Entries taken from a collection
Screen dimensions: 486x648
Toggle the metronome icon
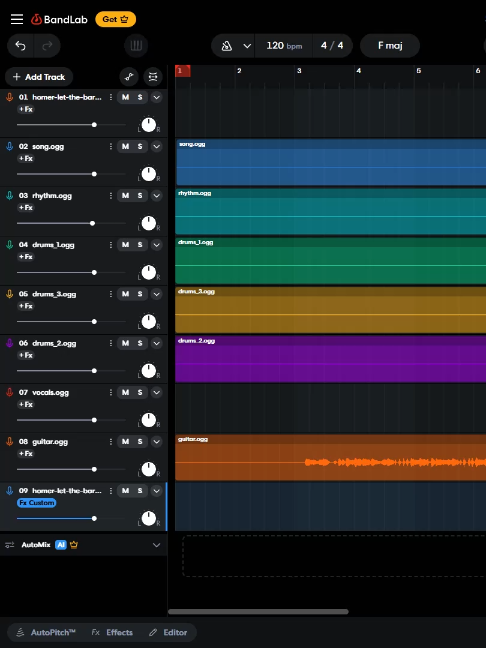pyautogui.click(x=226, y=46)

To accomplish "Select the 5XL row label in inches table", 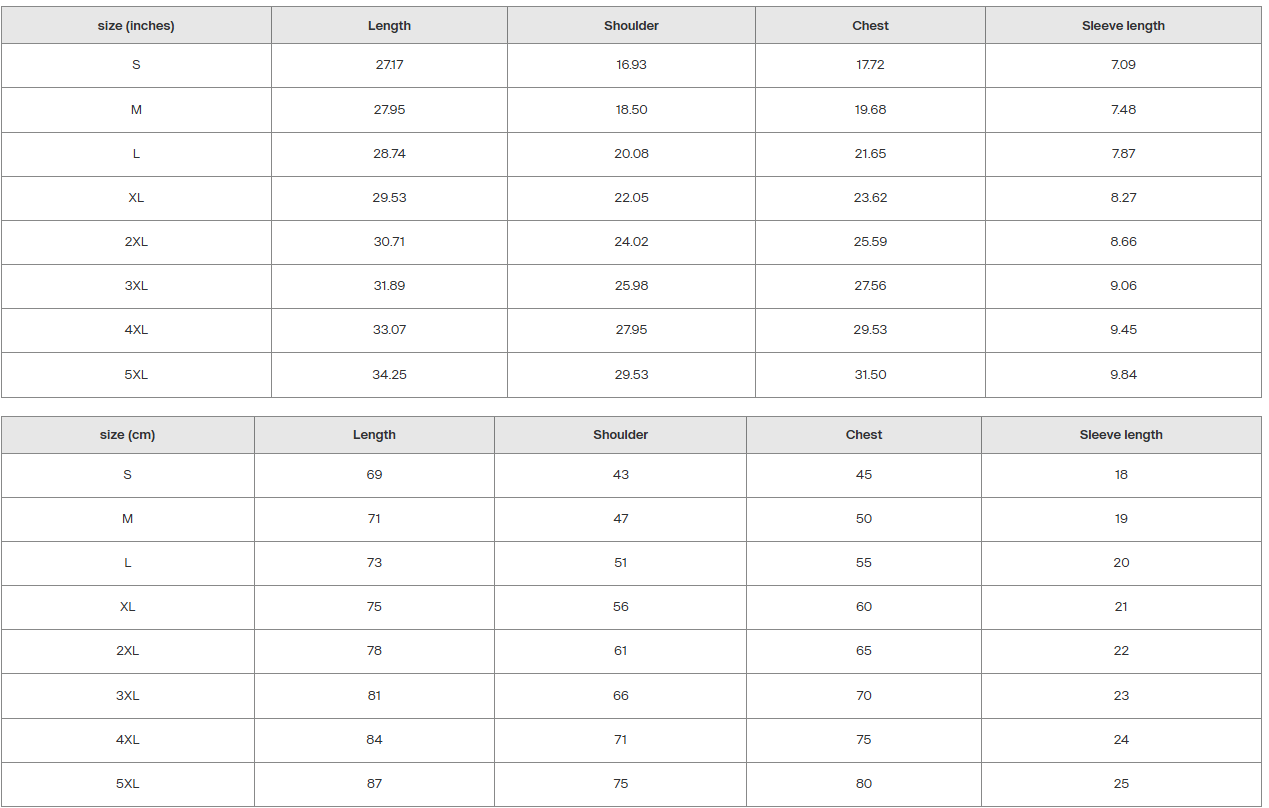I will (136, 375).
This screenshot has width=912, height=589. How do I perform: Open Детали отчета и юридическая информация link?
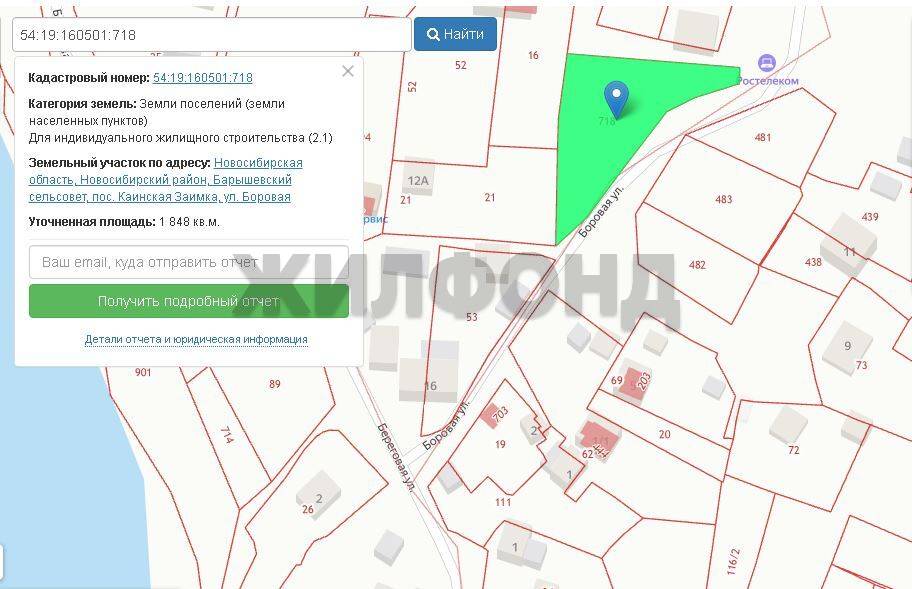click(196, 340)
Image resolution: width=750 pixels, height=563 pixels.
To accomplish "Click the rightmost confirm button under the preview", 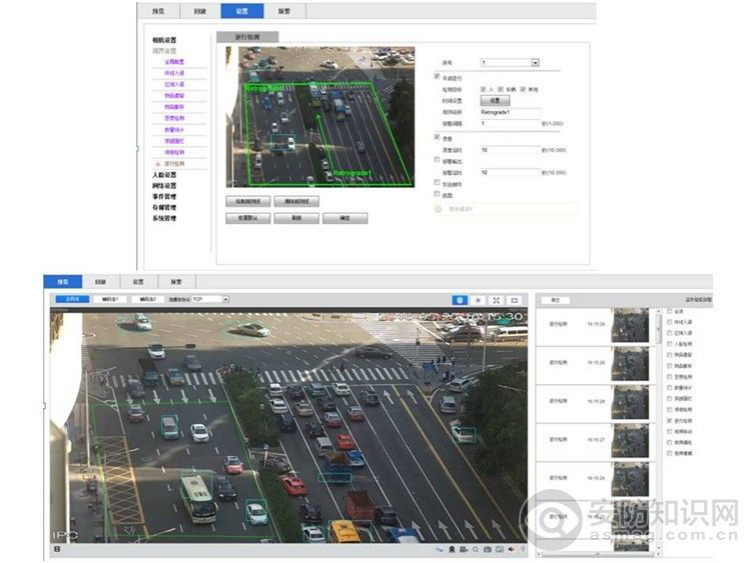I will click(x=345, y=218).
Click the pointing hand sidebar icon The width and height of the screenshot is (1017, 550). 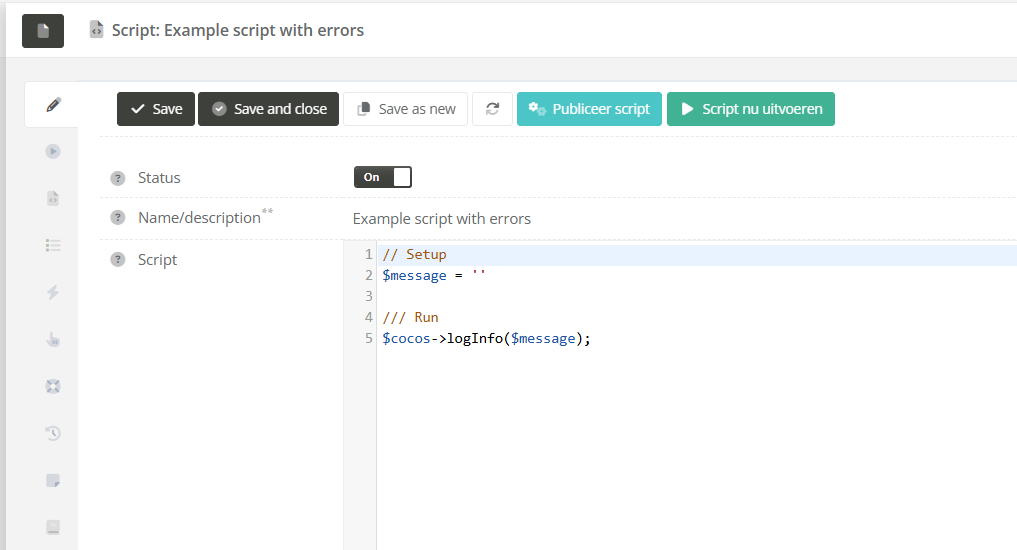coord(53,339)
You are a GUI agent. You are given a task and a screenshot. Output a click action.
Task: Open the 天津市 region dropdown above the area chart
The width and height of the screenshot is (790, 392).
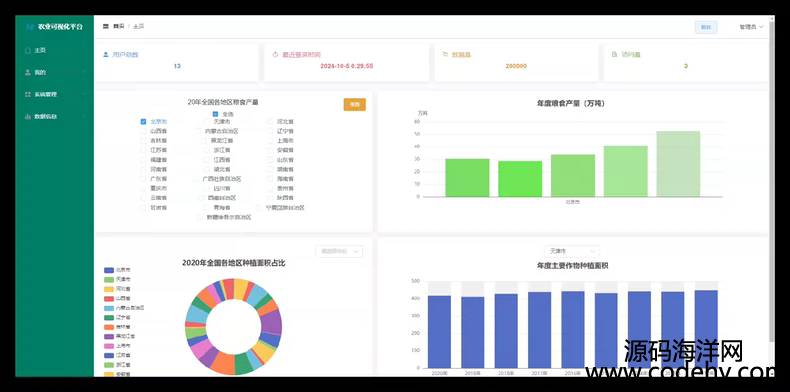(x=572, y=251)
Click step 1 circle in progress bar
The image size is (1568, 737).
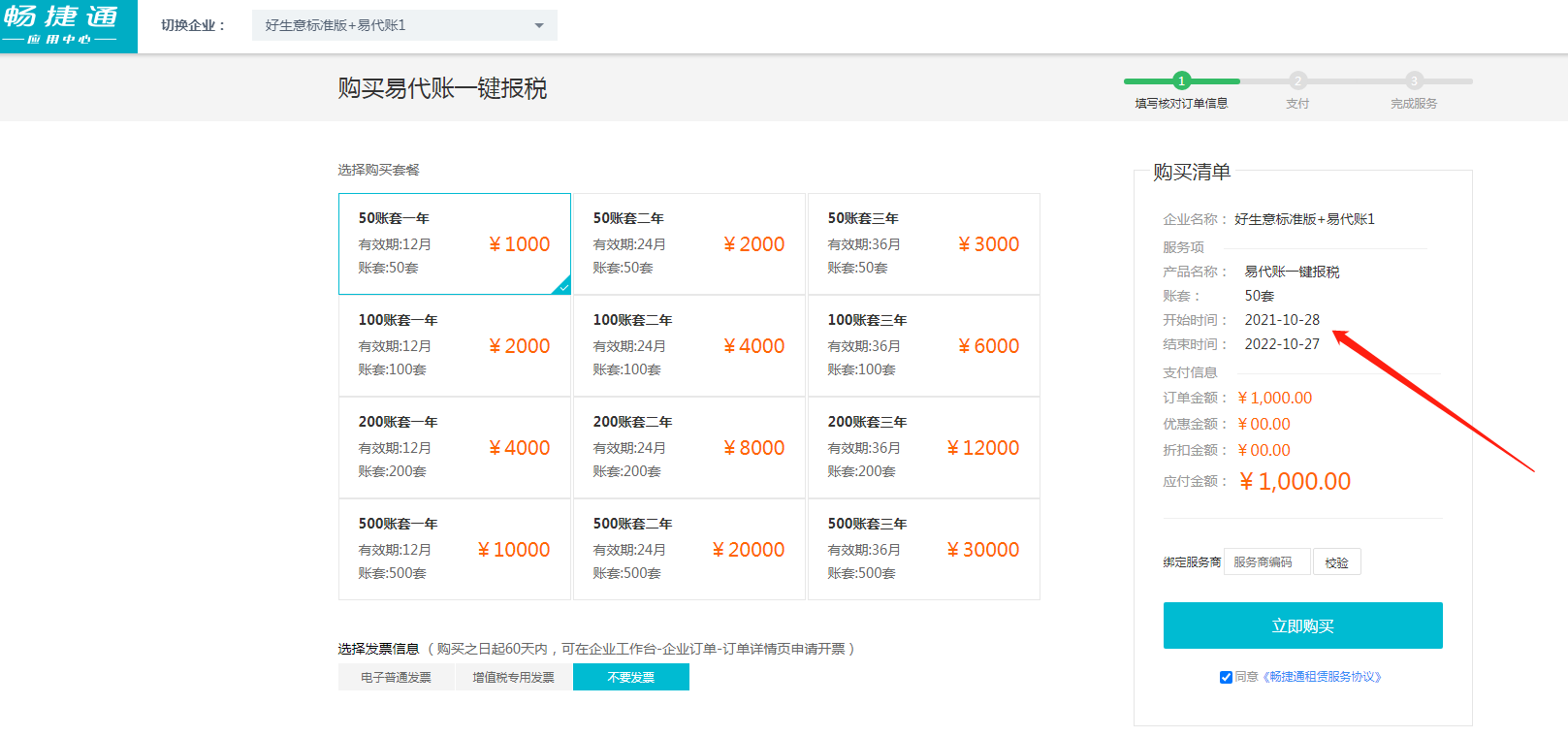click(1181, 81)
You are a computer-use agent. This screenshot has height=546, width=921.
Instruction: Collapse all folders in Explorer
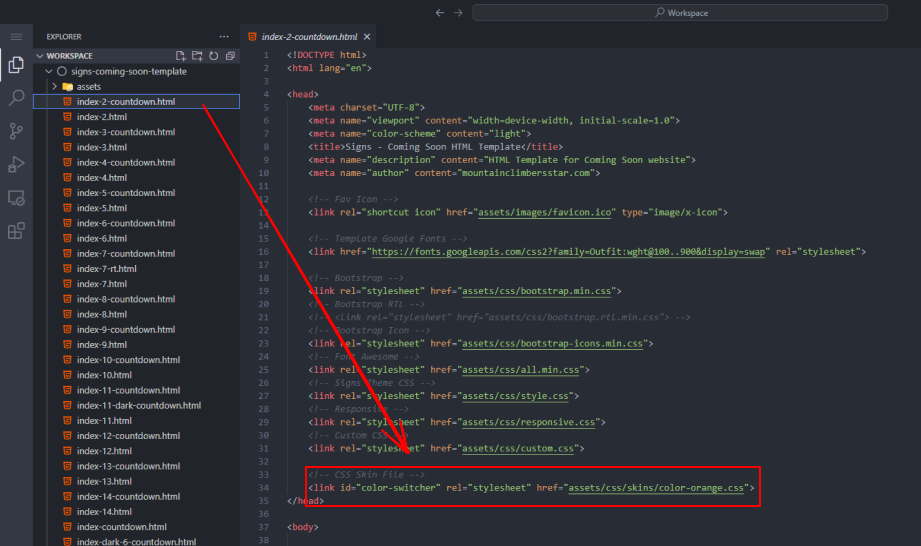[x=230, y=56]
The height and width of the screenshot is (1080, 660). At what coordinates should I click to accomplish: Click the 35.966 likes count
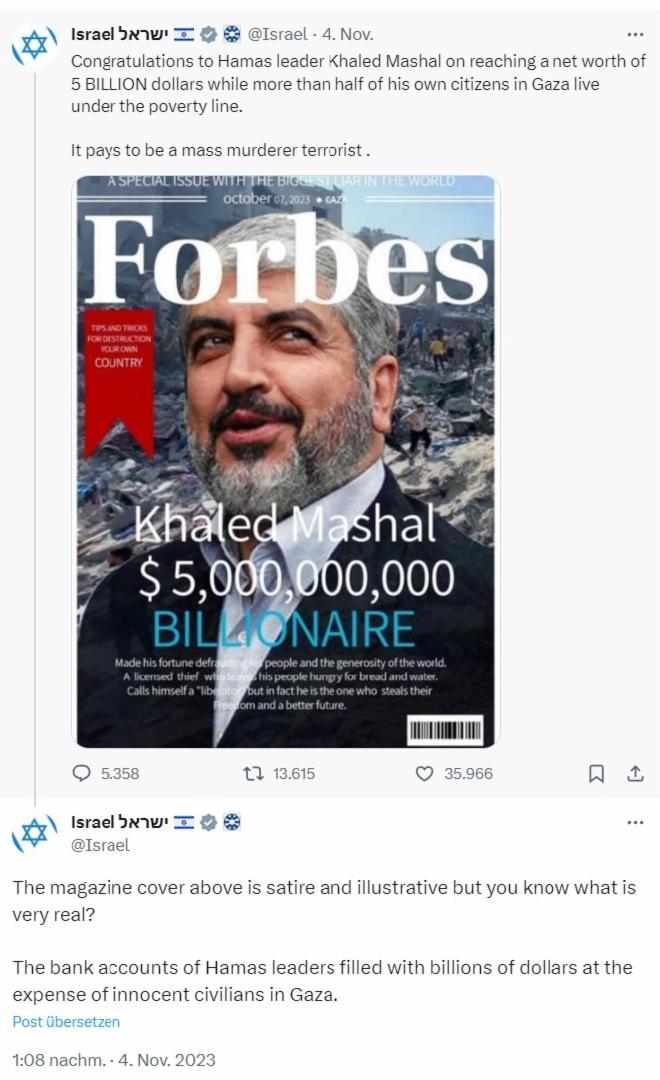click(x=468, y=773)
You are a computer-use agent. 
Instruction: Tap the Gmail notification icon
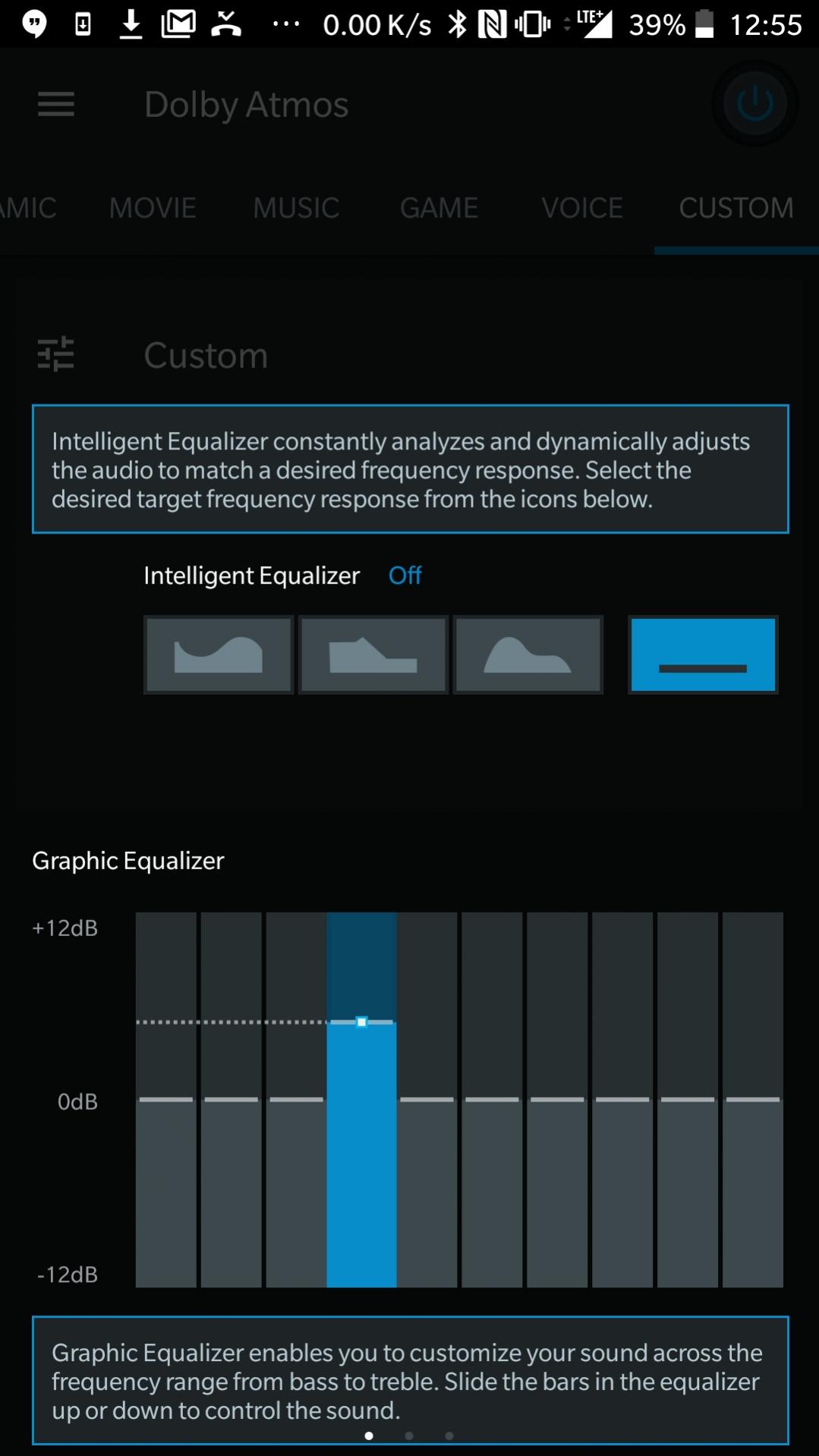178,25
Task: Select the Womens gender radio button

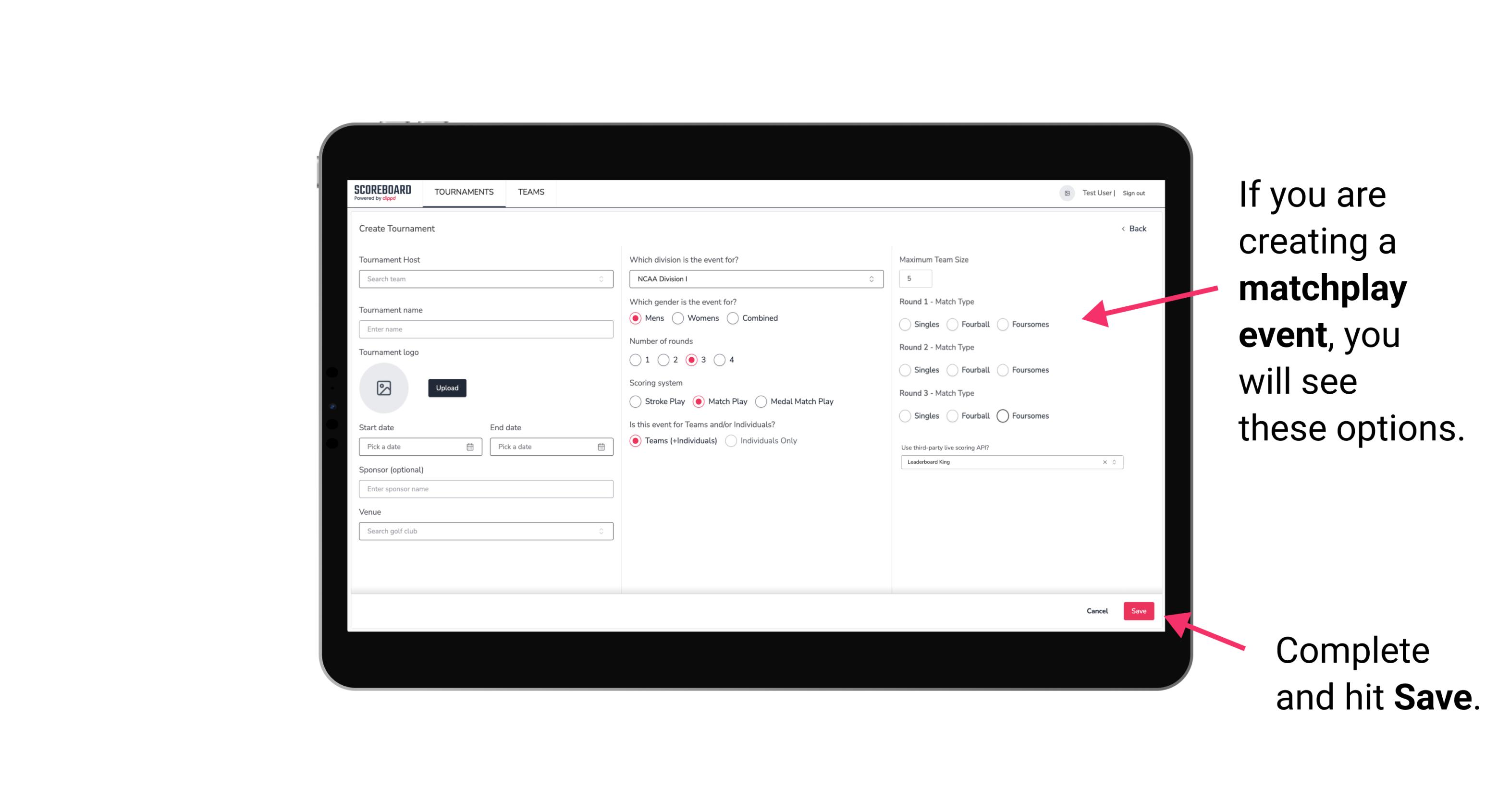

§ **Instructions to follow**
A faithful copy is needed of the lines from the one containing "Instruction: Collapse all folders in Explorer" through the last line of the data above, with pictures left out.

§ **Response for this exercise**
Instruction: Collapse all folders in Explorer
[x=230, y=56]
The height and width of the screenshot is (1080, 660). At what coordinates should I click to accomplish: Click the 35.966 likes count
click(x=468, y=773)
You are a computer-use agent. 
Instruction: Tap the Gmail notification icon
178,25
Task: Select the Womens gender radio button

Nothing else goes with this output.